Skiläufer bei Lawinenabgang verletzt

Eigenverschulden

Skiläufer bei Lawinenabgang verletzt

Dank einem Lawinen-Airbag wurde der Mann nicht verschüttet.

Bei einem Lawinenabgang in Obertauern ist am Samstag zu Mittag ein Skifahrer verletzt worden. Der Variantenfahrer - also ein Skiläufer im freien Gelände - war kurz vor 13.00 Uhr in die steile Zehnerkar-Rinne eingefahren und hat dort ein Schneebrett losgetreten, das ihn den Hang mit hinunterriss, schilderte Andreas Fasswald, der Leiter der Bergrettung Obertauern, der APA.
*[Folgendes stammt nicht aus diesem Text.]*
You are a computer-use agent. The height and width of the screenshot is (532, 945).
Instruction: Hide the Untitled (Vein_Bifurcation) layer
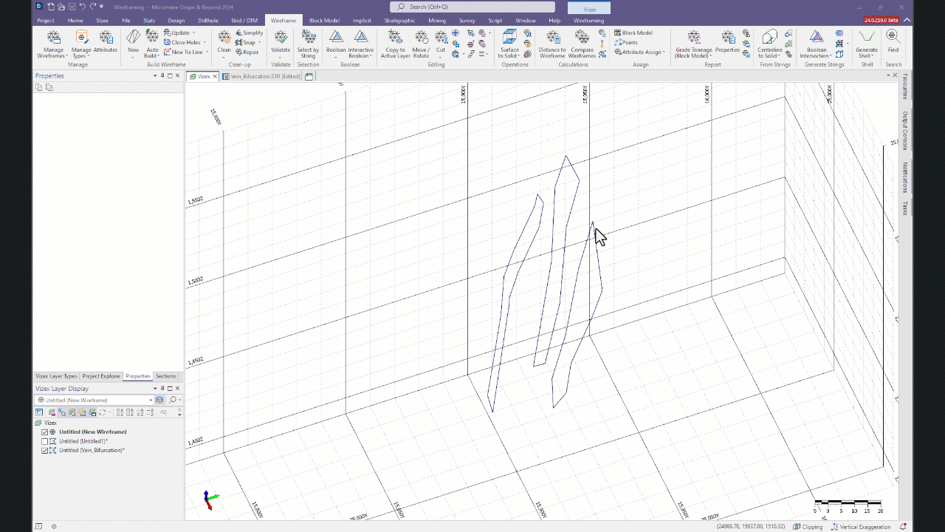click(45, 450)
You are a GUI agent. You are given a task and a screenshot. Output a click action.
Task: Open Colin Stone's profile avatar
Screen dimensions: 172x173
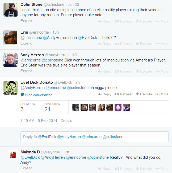pyautogui.click(x=10, y=11)
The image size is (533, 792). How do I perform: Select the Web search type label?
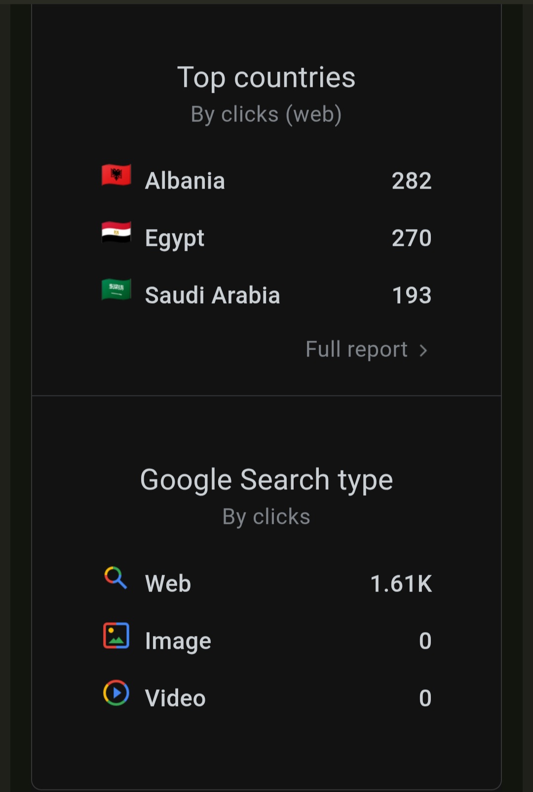(x=168, y=584)
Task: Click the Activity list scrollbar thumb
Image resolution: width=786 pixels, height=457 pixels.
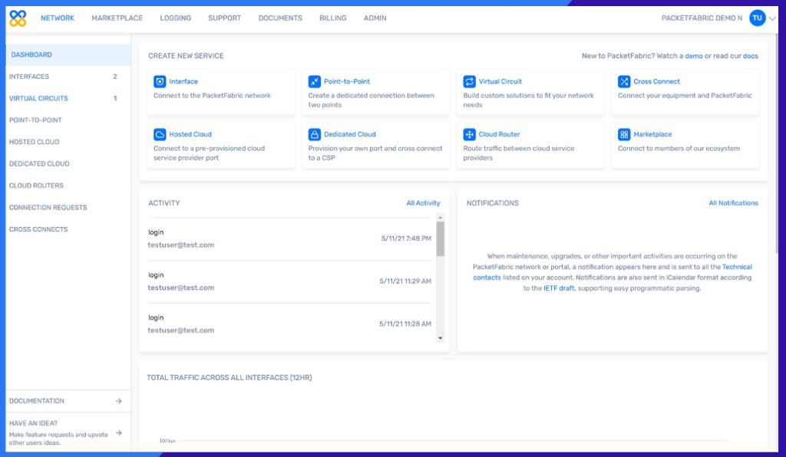Action: pyautogui.click(x=440, y=238)
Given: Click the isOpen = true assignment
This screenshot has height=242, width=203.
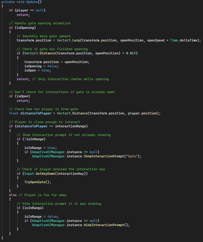Looking at the screenshot, I should [38, 70].
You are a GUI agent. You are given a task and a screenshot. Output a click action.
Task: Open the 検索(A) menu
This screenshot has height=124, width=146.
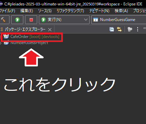(121, 11)
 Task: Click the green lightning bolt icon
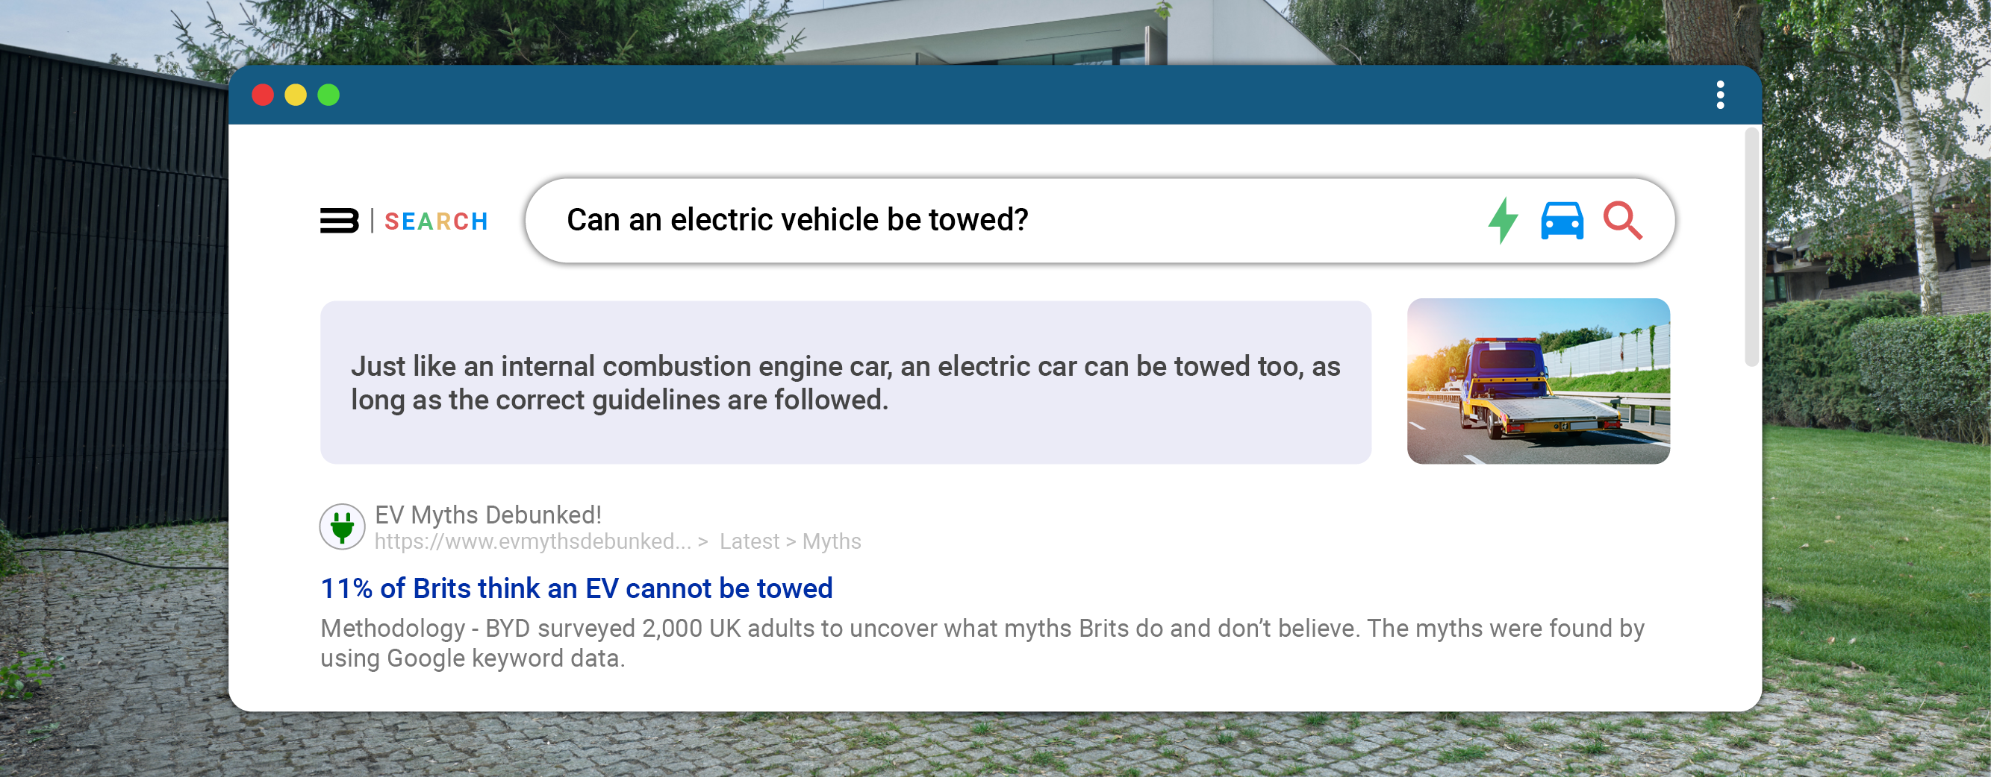click(x=1503, y=221)
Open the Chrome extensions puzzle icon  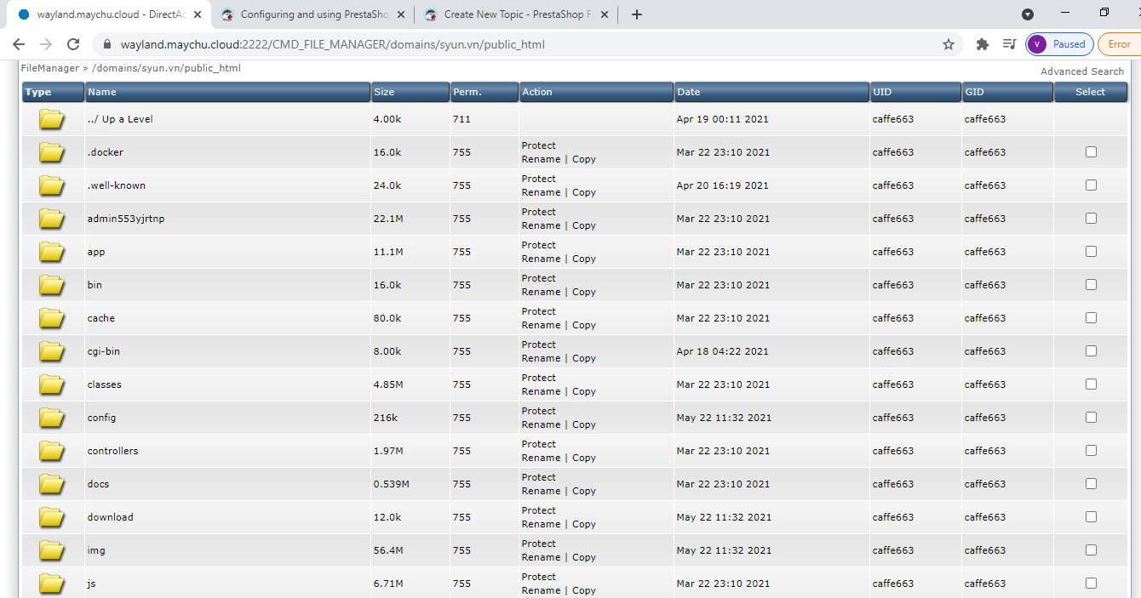(x=982, y=44)
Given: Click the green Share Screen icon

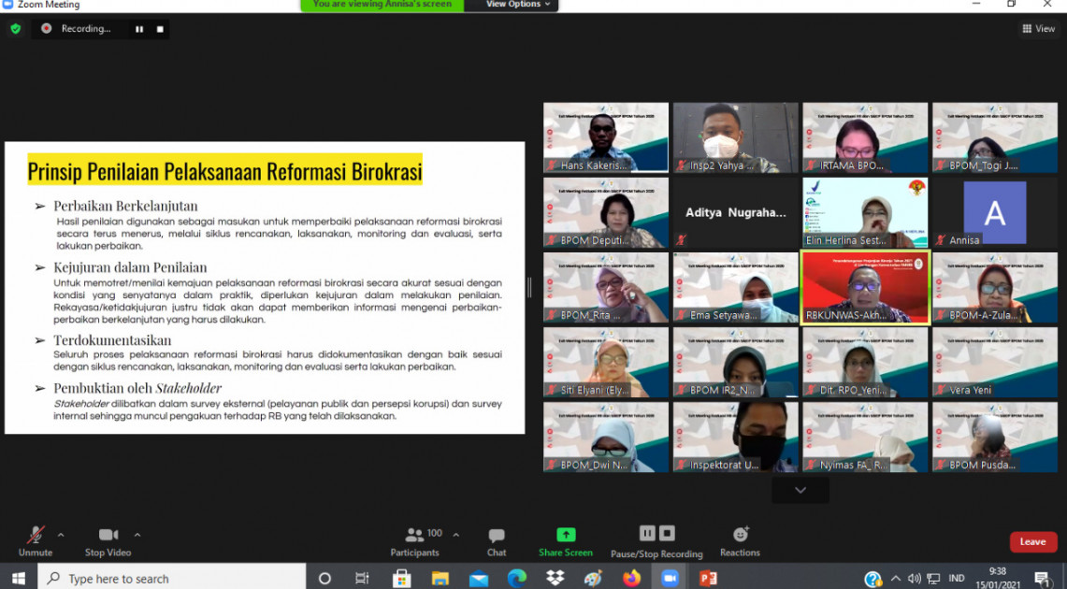Looking at the screenshot, I should click(566, 535).
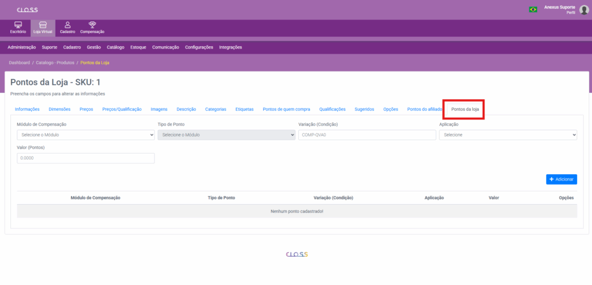Open the Tipo de Ponto dropdown
This screenshot has height=285, width=592.
point(226,134)
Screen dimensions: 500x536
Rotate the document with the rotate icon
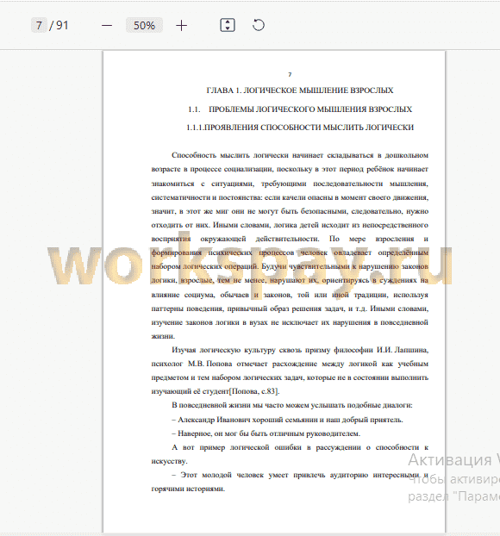[x=259, y=25]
Der Wintersportler - nähere Angaben zur Person lagen noch nicht vor - war mit einem Lawinen-Airbag-Rucksack ausgerüstet und konnte diesen noch auslösen. Dadurch wurde er zwar von den Schneemassen mitgerissen, blieb aber an der Oberfläche und wurde nicht verschüttet. Ein anderer Skiläufer hatte den Lawinenabgang beobachtet und Alarm geschlagen. Da sich aber keine weiteren Personen in der Rinne befanden, musste die Bergrettung keine Suche beginnen.

Der verletzte Mann wurde erstversorgt und dann mit Verdacht auf eine Rippenfraktur zu einem Arzt in der Nähe gebracht. Ein Transport mit dem Hubschrauber war wegen der Witterung nicht möglich.